ETHZ-PSI Quantum Computing Hub

The ETHZ-PSI Quantum Computing Hub was established in May 2021 as a joint center for the development of quantum computers. It brings together the resources of ETH Zurich with the Paul Scherrer Institute (PSI), the largest research institute for natural and engineering sciences in Switzerland. The Hub’s central aim is to target the technical and scientific challenges on the way to realizing large-scale quantum computers based on both superconducting circuits and trapped ions.


Center for Quantum Science and Engineering

The Center for Quantum Science and Engineering at the École Polytechnique Fédérale de Lausanne (EPFL) serves as the research and teaching hub for all quantum efforts at this federal institute of technology. The Center promotes and supports collaborative research through the creation of collaborative grants, multidisciplinary education, and innovation. Its two key focus areas are 1) applied quantum algorithms and data science and 2) quantum hardware materials and systems.


Basel Quantum Center

The Basel Quantum Center comprises 15 research labs at the University of Basel, focused broadly on condensed matter, atomic, molecular and optical systems. A subset of these researchers are also involved in the affiliated Center for Quantum Computing and Quantum Coherence (QC2), which is focused on determining if a scalable quantum computer – the holy grail of quantum science – is allowed under realistic conditions by the laws of nature. The Quantum Center also supports a cross-border postdoc cluster in collaboration with the Albert-Ludwigs University in Freiburg, Germany.


Geneva Quantum Center

The Geneva Quantum Center at the University of Geneva leverages the expertise of the University of Geneva, especially in quantum communications, in order to advance research, training, and outreach. The core research group, the Quantum Information & Communication cluster, encompasses laboratories working on quantum technologies, quantum repeaters & memories, and quantum theory. The quantum technologies group focuses on photon sources, interfaces, and detectors in quantum communication, while the theory group addresses nonlocality, thermodynamics, and device-independent information processing.
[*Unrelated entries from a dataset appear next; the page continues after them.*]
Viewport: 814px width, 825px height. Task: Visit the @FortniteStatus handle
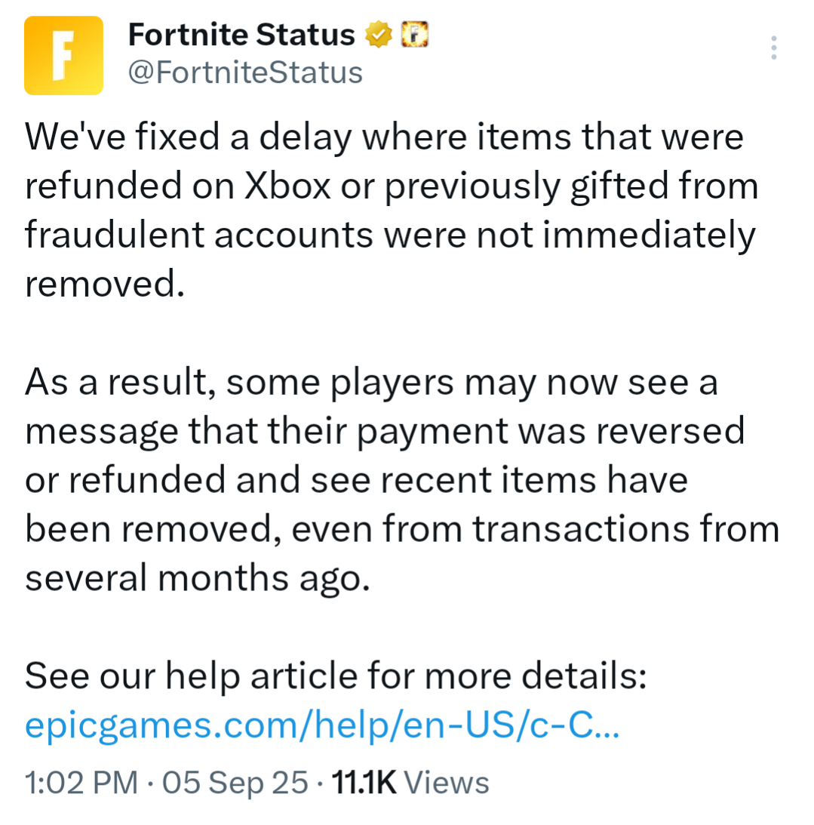(245, 72)
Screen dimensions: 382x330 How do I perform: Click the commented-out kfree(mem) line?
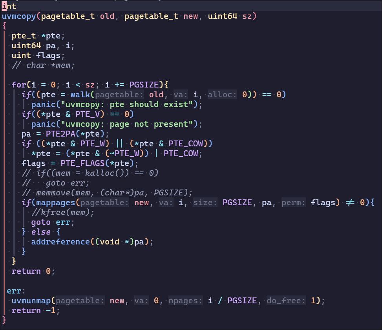[x=63, y=212]
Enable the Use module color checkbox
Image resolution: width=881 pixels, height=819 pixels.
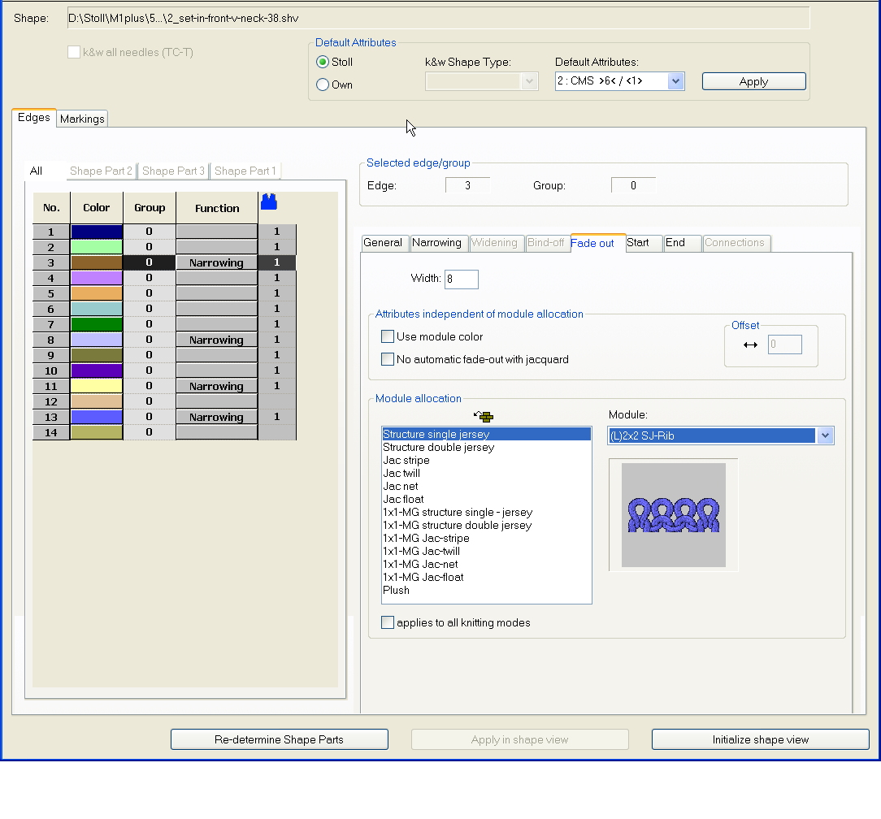(x=388, y=336)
Additional nodes of research can be found at other universities:

Ecosystem Builders


CERN Quantum Technology Initiative (QTI)

The CERN Quantum Technology Initiative (QTI) is an international research program exploring how quantum technologies can serve high-energy physics, as well as societies more broadly. Through the QTI, CERN is disseminating enabling technologies such as quantum state sensors and time synchronization protocols. The QTI is also building an academia–industry training programme to accelerate the building of new competencies in quantum technologies, from the high school to senior researcher level. CERN is also a key organizer of World Quantum Day.


Geneva Science and Diplomacy Anticipator (GESDA)
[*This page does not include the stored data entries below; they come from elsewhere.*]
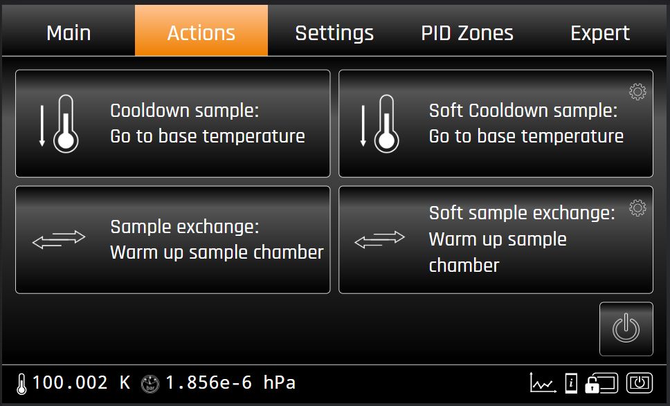The width and height of the screenshot is (670, 406).
Task: Start Soft Cooldown sample action
Action: coord(496,124)
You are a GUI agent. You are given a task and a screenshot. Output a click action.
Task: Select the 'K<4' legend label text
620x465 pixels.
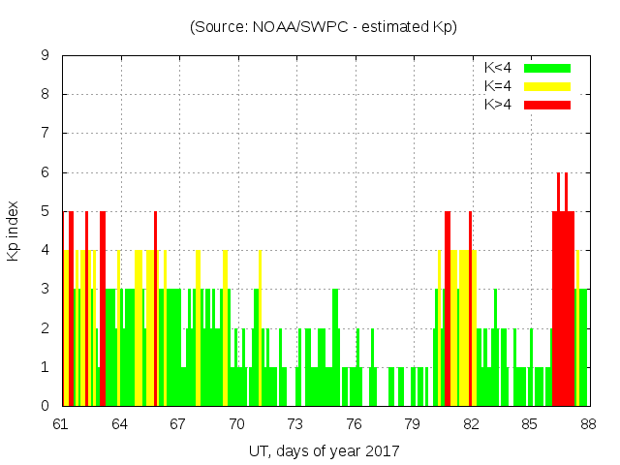[498, 68]
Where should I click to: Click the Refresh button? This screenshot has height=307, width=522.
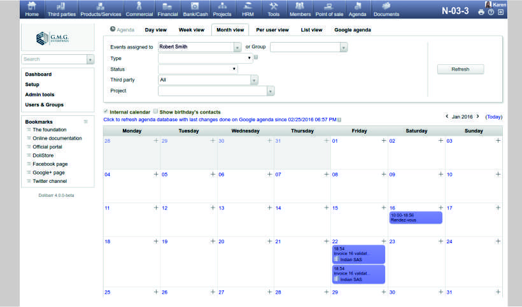pos(460,69)
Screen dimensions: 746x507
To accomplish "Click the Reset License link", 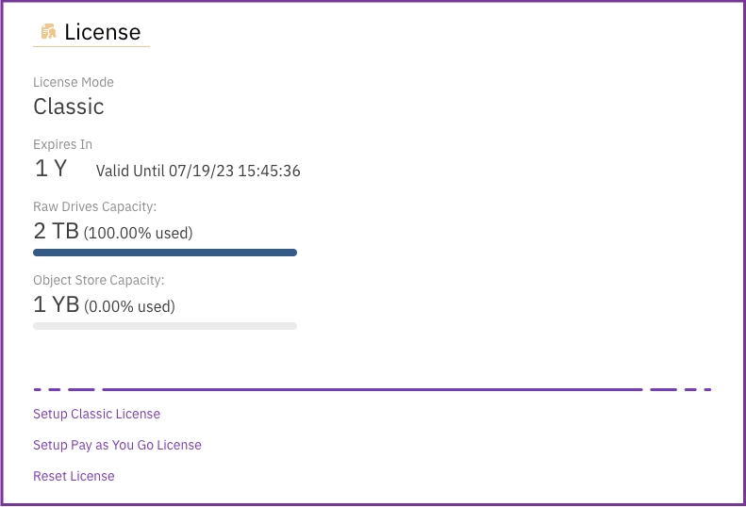I will click(x=74, y=476).
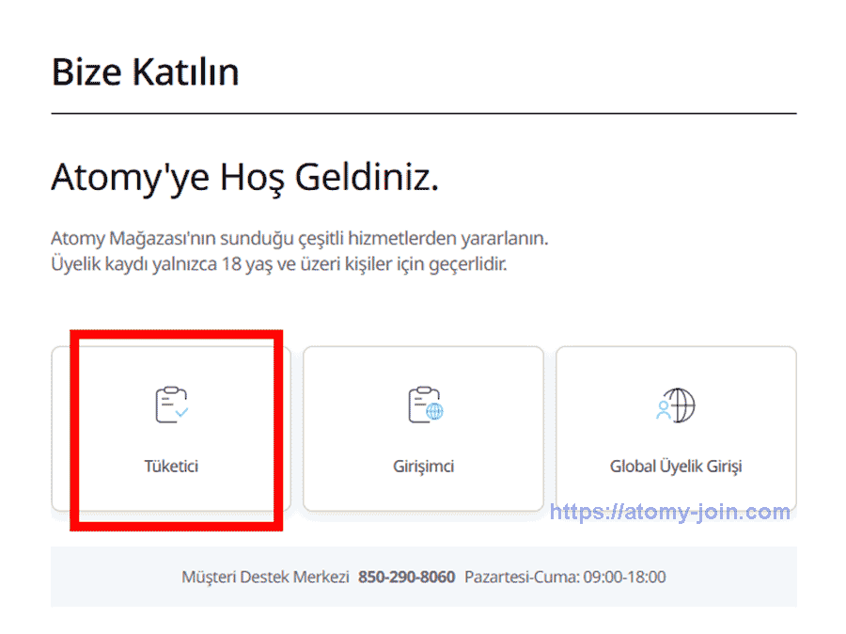Select the Tüketici label text
The image size is (846, 634).
[x=171, y=467]
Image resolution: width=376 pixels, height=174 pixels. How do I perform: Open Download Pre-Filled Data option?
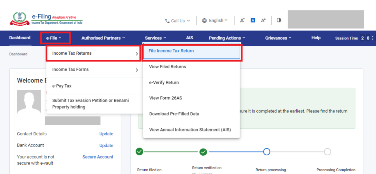pos(174,114)
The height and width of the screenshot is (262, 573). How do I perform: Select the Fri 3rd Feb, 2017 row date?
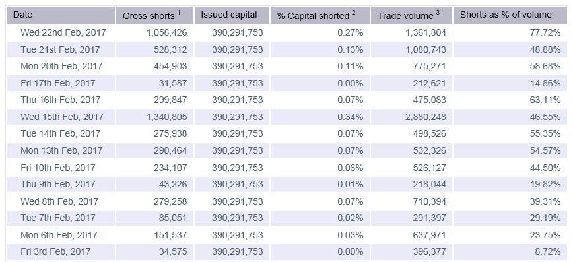pos(55,251)
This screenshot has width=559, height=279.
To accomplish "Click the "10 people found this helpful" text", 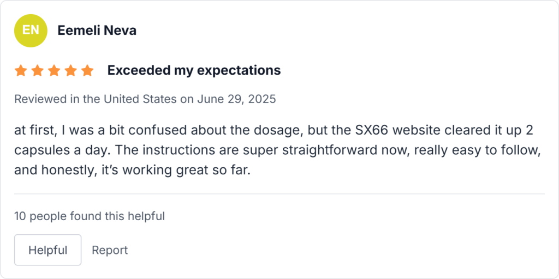I will point(90,216).
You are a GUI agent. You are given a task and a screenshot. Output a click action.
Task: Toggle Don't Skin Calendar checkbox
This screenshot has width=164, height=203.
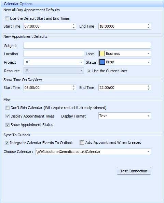pos(8,108)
The Geneva Science and Diplomacy Anticipator (GESDA), an independent foundation created by the Swiss and Geneva governments, has made quantum technologies into one of its key focus areas. Its Science Breakthrough Radar tracks predicted trends in quantum computing, communication, and sensing on five, ten, and twenty-five year time horizons. Working with leading scientists, GESDA is also anticipating use cases for quantum technologies to reach the UN Sustainable Development Goals (SDGs), and is planning a competition in collaboration with XPRIZE to democratize quantum computing.
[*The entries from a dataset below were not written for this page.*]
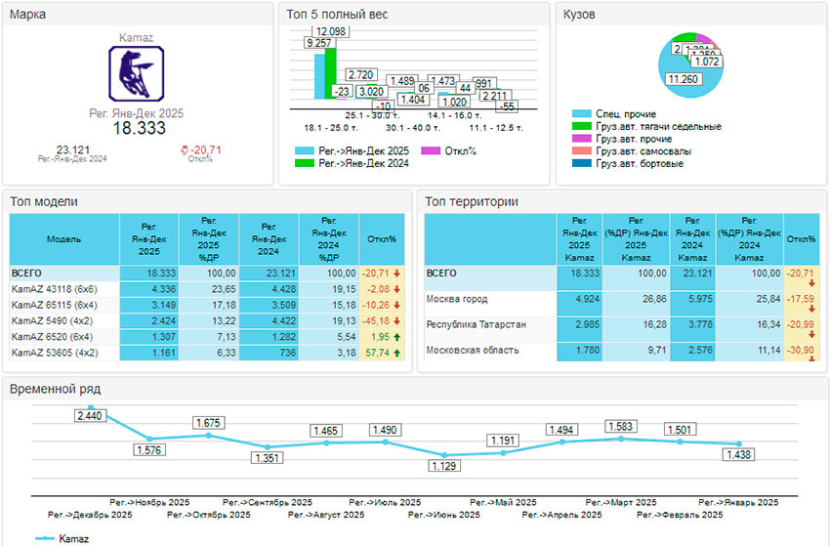Click the Груз.авт. самосвалы legend swatch
The width and height of the screenshot is (830, 546).
(581, 151)
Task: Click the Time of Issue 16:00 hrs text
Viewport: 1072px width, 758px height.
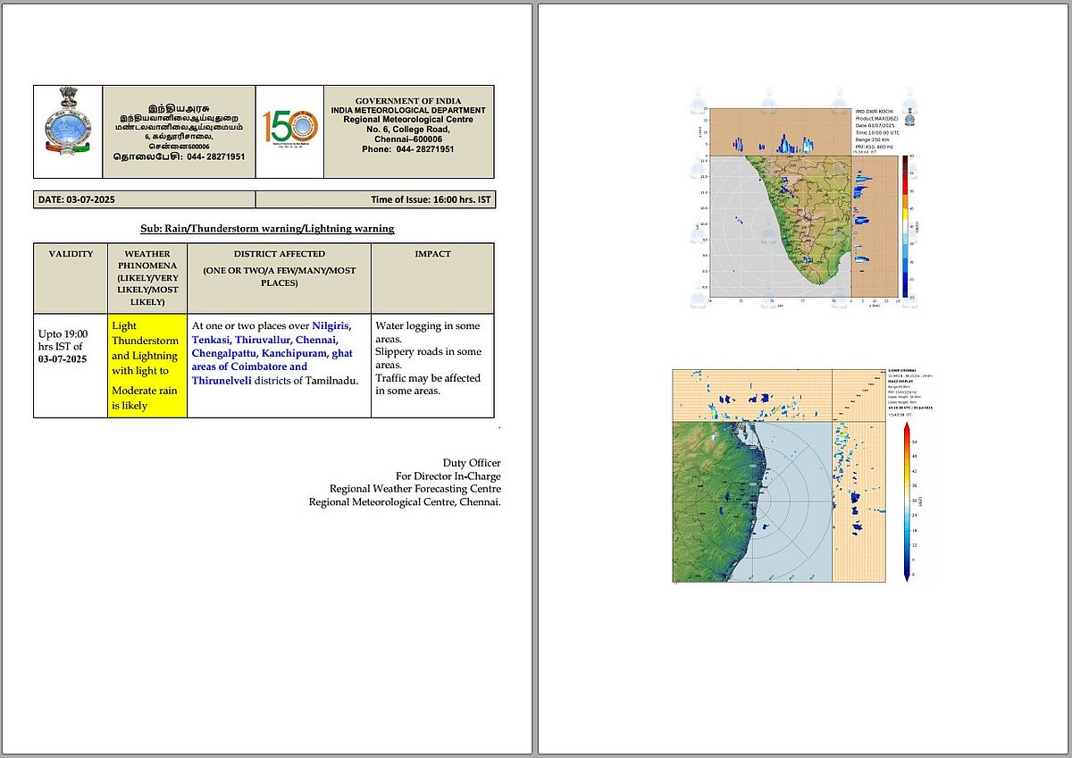Action: tap(431, 200)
QuantumBasel is a center of competence for quantum and artificial intelligence founded in 2022. Located on the new uptownBasel innovation campus, QuantumBasel is working to create the first commercially viable quantum center in Switzerland. It offers companies, start-ups and leading research institutes specialized access to quantum computing and high-performance computing and support services. Embedded within the QuantumBasel initiative is QAI Ventures, an investment fund and accelerator program focused on startups in quantum and AI technologies.